Les deux hochent la tête, satisfaits de sa réaction.

— C'est quoi votre secret alors ? Comment vous faites pour ne jamais perdre pied ou... Laisser vos émotions prendre le dessus ? C'est quand même... Touchant. Des êtres humains sont morts. Et forcément, on s'imagine à leur place ou alors, on imagine nos proches à la leur. C'est horrible.

— Comme vous le dites, mademoiselle Cosson... On ne peut pas. Vous avez raison. On est humain. Mais, ça fait partie du métier. Vous pouvez le gérer de la manière que vous voulez, annonce Young-sun.

Elle le regarde plusieurs secondes dans les yeux.

— Vraiment ?

Elle tourne son regard vers Hyun-su.

— Est-ce que vous pleurez ? Souvent ? Tous les trois.

Les deux jeunes hommes se lancent des regards.

— Ça arrive, selon le contexte... C'est pourquoi on est plusieurs, apprend Hyun-su.

Pam reste silencieuse.

— N'ayez pas peur et regardez-la... Et dites-nous ce que vous ressentez, indique Young-sun.

Elle prend une grande inspiration et pivote lentement vers la vieille femme. Elle est là. Étendue nue sur la petite table, les yeux fermés. Pam a envie de la couvrir parce qu'elle a l'air d'avoir froid... Mais aussi pour préserver son intimité. C'est vraiment une sensation étrange.

— Elle me fait de la peine.

— On va changer ça, alors, soutient Hyun-su, approchez.

En suivant Hyun-su, Pam remarque deux bacs remplis d'eau posés de chaque côté de la table avec un gant chacun flottant au-dessus. Elle voit dans le sac des vêtements blancs, une trousse de toilettes, et une brosse.
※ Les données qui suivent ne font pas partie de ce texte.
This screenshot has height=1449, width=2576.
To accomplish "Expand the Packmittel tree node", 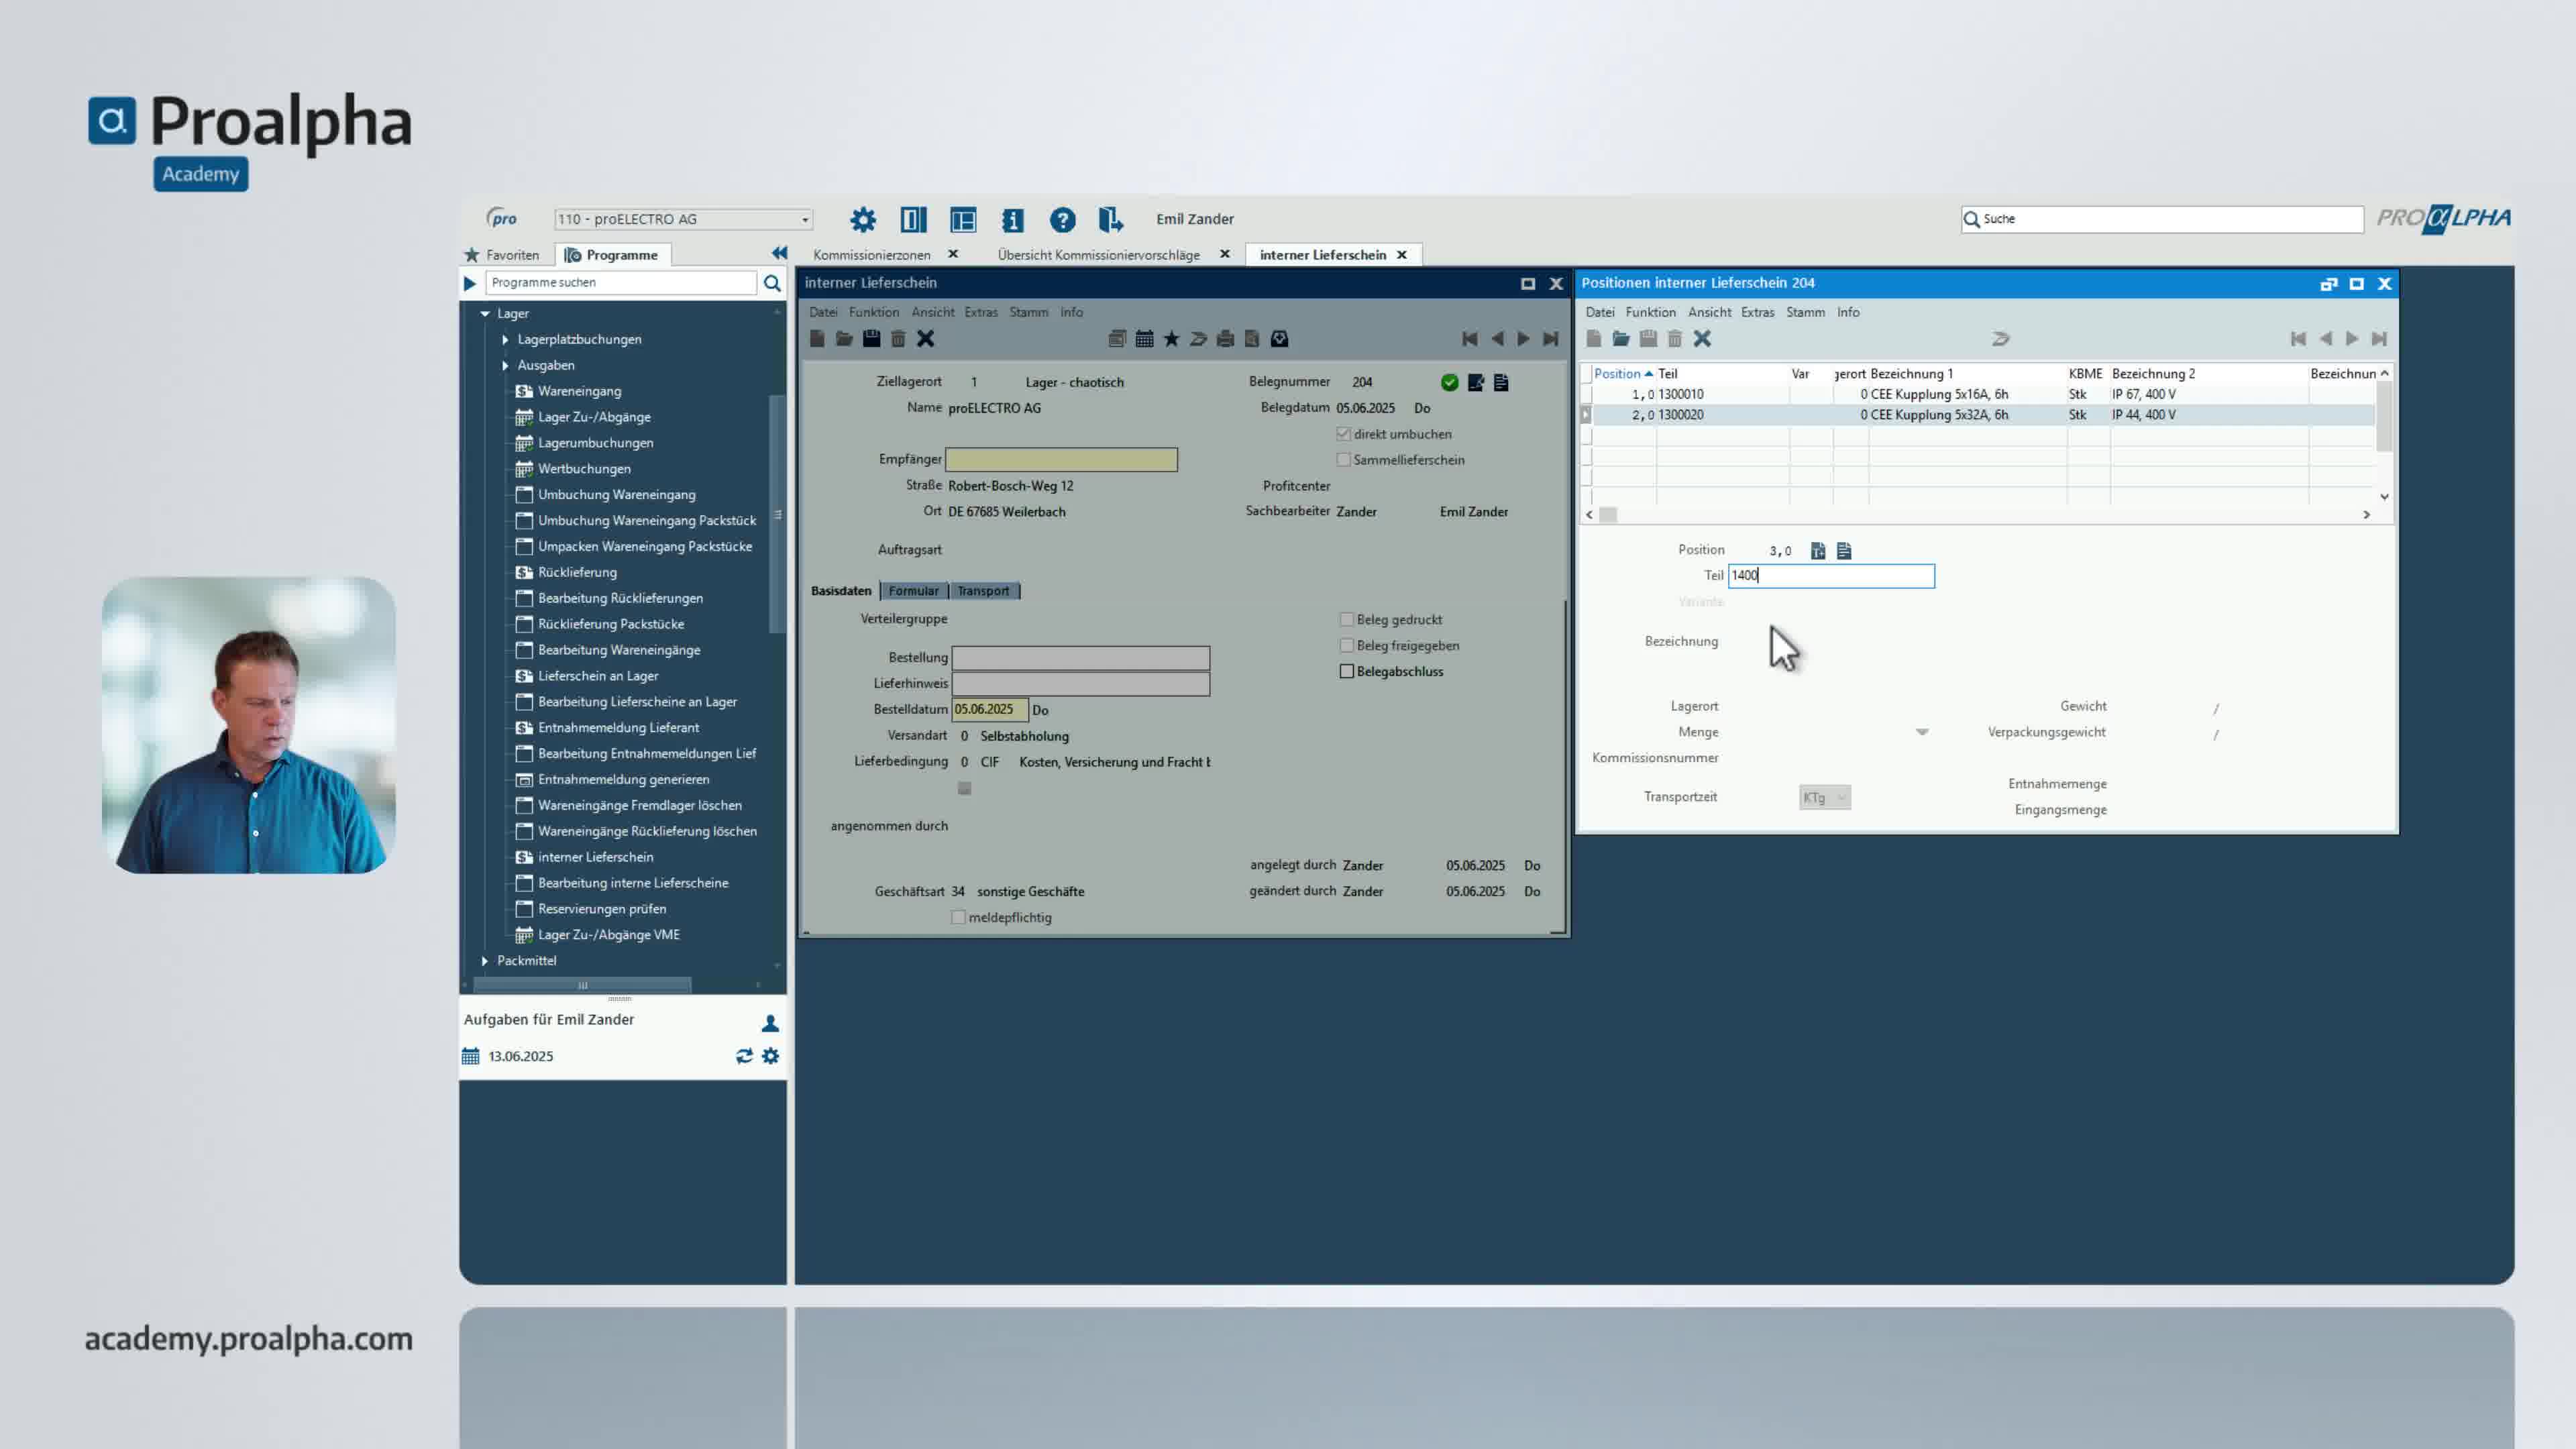I will 485,960.
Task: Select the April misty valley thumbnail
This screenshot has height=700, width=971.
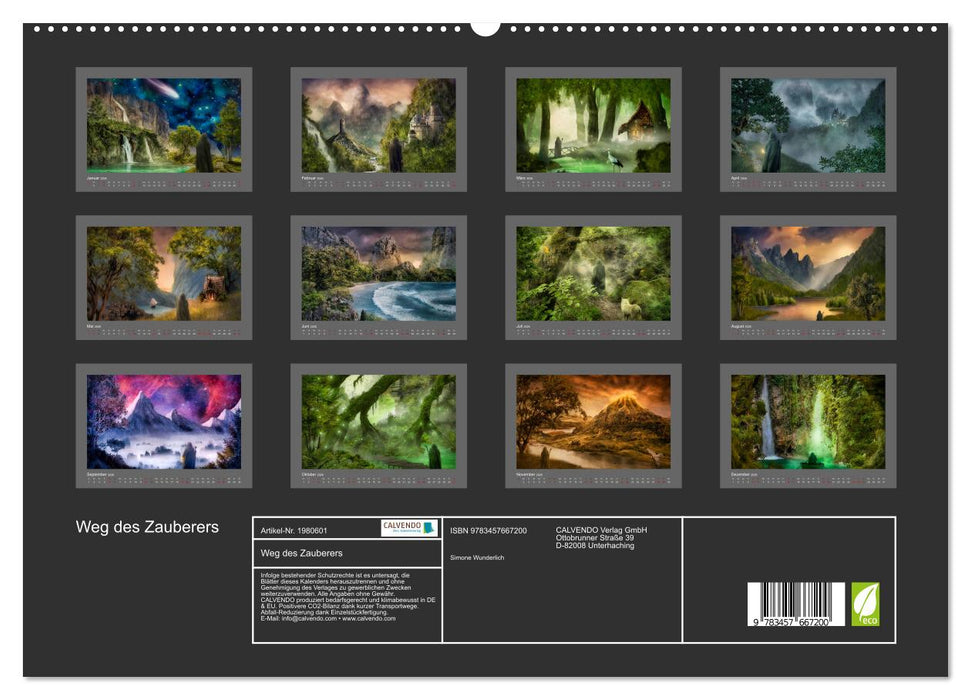Action: coord(808,125)
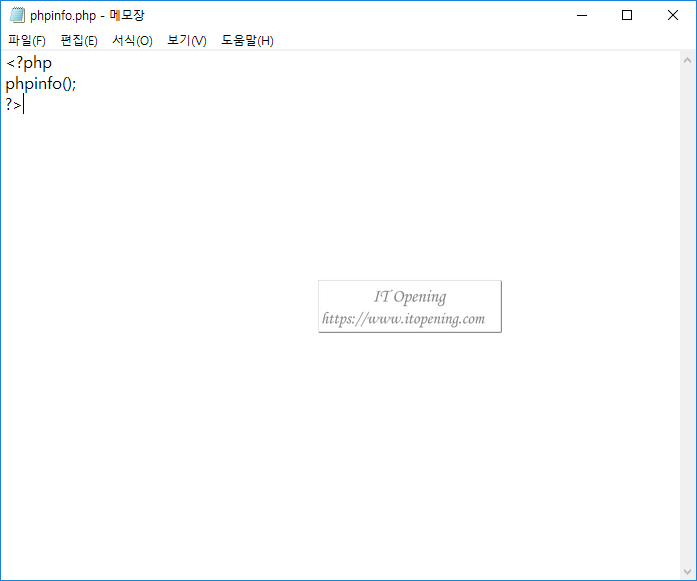
Task: Click the title text phpinfo.php - 메모장
Action: tap(87, 15)
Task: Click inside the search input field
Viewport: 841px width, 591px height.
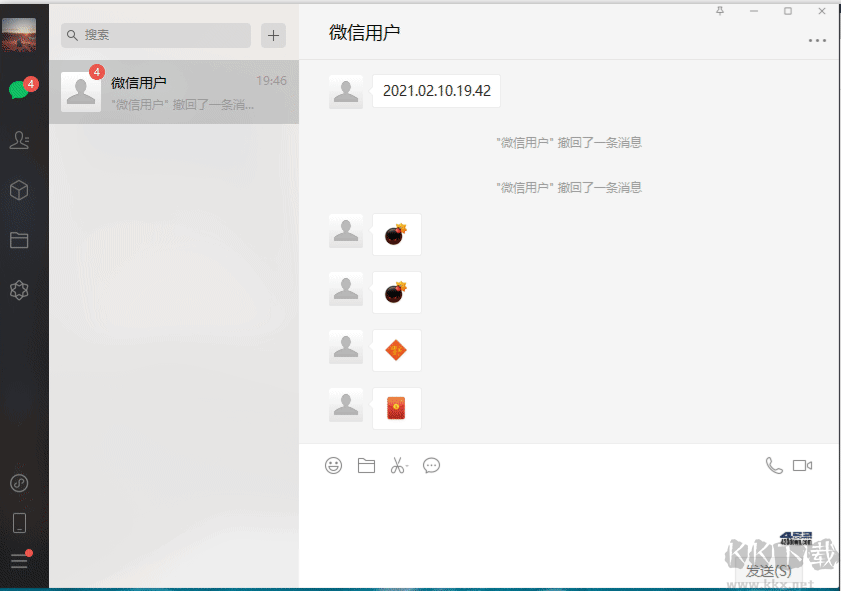Action: point(155,35)
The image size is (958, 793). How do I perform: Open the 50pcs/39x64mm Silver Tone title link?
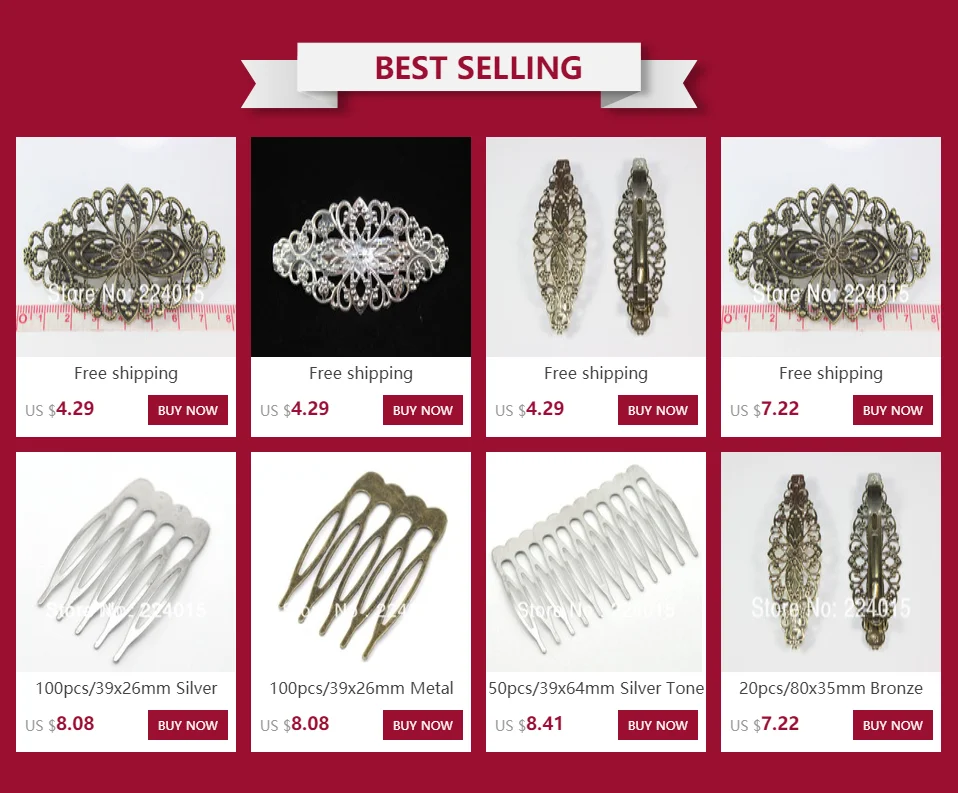(596, 689)
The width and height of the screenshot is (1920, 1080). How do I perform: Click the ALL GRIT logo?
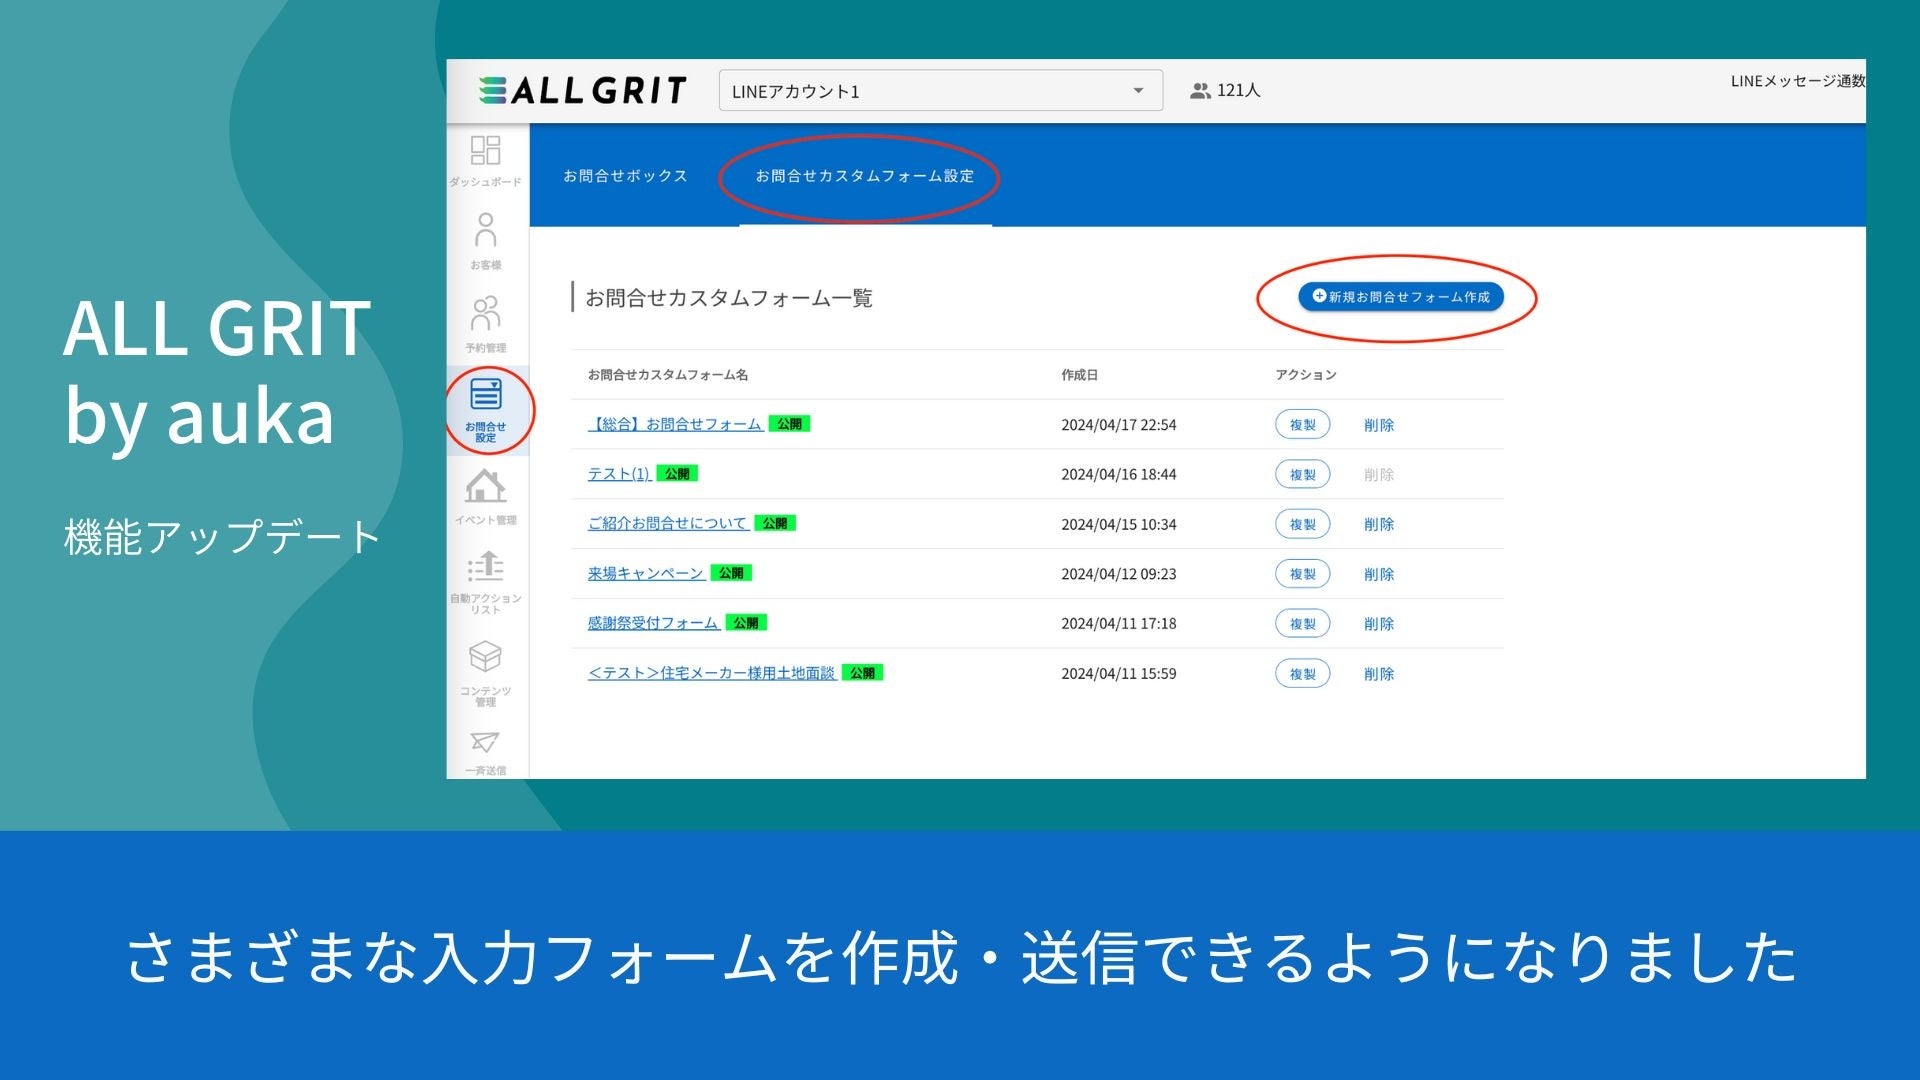click(x=583, y=91)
Et à côté de ce sac, il y a une boule qui lui fait penser à de l'encens.

— Je fais un côté et vous faites l'autre, explique Hyun-su.

Il a déjà le gant dans sa main et n'hésite pas à toucher la vieille dame pour la nettoyer et frotter sa peau. Lentement, Pam essore son gant et l'enfile dans sa main. Elle se tourne vers Young-sun pour le regarder. Ce dernier comprend aussitôt le message et se rapproche à ses côtés. Pam observe la vieille dame. Elle approche une main tremblante pour saisir son poignet et soulever son bras. Elle lance un nouveau regard à Young-sun, un sourcil haussé. Il hoche la tête pour l'encourager. Elle prend alors son courage à deux mains et commence à laver la vieille dame. Elle commence par le visage et descend de plus en plus jusqu'à ses pieds. Elle se sent vraiment mal à l'aise, mais elle n'ose pas le dire. Après ça, Hyun-su allume ce qui était bien de l'encens et fait le tour du corps avec la boule. Enfin, ils l'habillent avec les vêtements blancs. La pauvre madame Song est déjà moins impressionnante.

— Je vous laisse lui couper ses ongles, la coiffer et la maquiller, mademoiselle Cosson ?

Pam acquiesce silencieusement. Les deux jeunes hommes se mettent sur le côté et la regardent faire. Pam commence donc par ses ongles. Elle prend ses mains et juge la longueur qu'elle pourrait faire. Elle se met ensuite au travail. Analyser, couper, limer. Elle répète cette opération une dizaine de fois avant de s'attaquer à la coiffure. Cinq coups de peigne et c'est réglé... Pour finir, elle ouvre la trousse de toilettes et sort le maquillage adéquate. Elle s'occupe de son teint, de ses yeux et elle termine avec les lèvres. C'est étrange de penser ainsi, mais on dirait une poupée. Elle est si concentrée qu'elle ne voit pas le temps passer. Quand elle relève la tête pour observer la réaction des garçons, quarante minutes se sont déjà écoulées. Mais Young-sun et Hyun-su ne sont plus là. Depuis quand ? Pourquoi sont-ils partis ? Dès qu'elle a cette pensée, ils réapparaissent aussitôt dans son champ de vision. Ils ont pris une pause-café ou quoi ?

— Woah, beau travail mademoiselle Cosson ! fait remarquer Hyun-su.

Il se rapproche pour examiner de plus près le travail de la jeune femme. Pam jette un coup d'œil vers Young-sun.

— Comment vous la trouvez maintenant ? demande le jeune croque-mort.

— Mieux. On dirait qu'elle dort, répond Pam.

Il se redresse, fier de cette réaction.

— Ah oui ?

— Elle a l'air plus paisible.

C'est étrange, et pourtant, c'est la vérité. Maintenant que Madame Song est habillée et maquillée, la sympathie a remplacé la pitié que Pam éprouvait pour la vieille femme quelques minutes auparavant. Il n'y a plus de peur, plus d'appréhension... Juste la paix.